More of a cultural exchange than an art project, Mazu: Goddess of the Empty Sea is an art installation by Nathan Parker and Charlie Nguyen and will be featured at this year’s Burning Man festival in Nevada’s Black Rock Desert.
“Spatially, the main island will be 50 feet wide, 40 feet tall, and with a footprint 150 feet in diameter. The piece will have an aerial view of a floating lotus with islands. An accompanying Taiwanese village theme camp will have a night market, breathing and meditation workshops, and three parades, all culminating in a fireworks display.”

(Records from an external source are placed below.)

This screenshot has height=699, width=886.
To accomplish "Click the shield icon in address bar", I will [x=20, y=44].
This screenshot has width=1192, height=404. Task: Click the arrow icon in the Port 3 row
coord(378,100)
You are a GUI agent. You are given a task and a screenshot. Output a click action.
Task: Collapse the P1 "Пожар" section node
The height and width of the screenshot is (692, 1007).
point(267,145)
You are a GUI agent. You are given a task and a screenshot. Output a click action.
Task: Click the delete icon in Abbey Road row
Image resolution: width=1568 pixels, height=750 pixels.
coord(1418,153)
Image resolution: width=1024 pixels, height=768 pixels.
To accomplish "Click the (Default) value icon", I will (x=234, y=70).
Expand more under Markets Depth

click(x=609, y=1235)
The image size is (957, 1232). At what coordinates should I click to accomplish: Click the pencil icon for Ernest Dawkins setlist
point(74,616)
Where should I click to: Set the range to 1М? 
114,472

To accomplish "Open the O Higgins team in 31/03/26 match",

The goddess Mazu (pronounced Matsu) originated with the deification of a young woman named Lin Mo Niang who had performed numerous miracles during her short life. She wore red garments while standing on the shore to guide fishing boats home, even in the most dangerous and harsh weather.
After her death, she was remembered as the young lady in the red dress, who would forever roam over the seas. Honoring her humility and compassion, her devotion and spiritual enlightenment, Lin Mo was elevated to the list of Buddhist deities and declared a goddess.
Marine folklore is filled with tales of catastrophes averted when the goddess Mazu, dressed in red, appeared as a bright light on their troubled ships, arriving just in time to calm a storm and save their lives. Some said that Lin Mo could actually ride clouds across the ocean, and appear in the flesh to rescue them.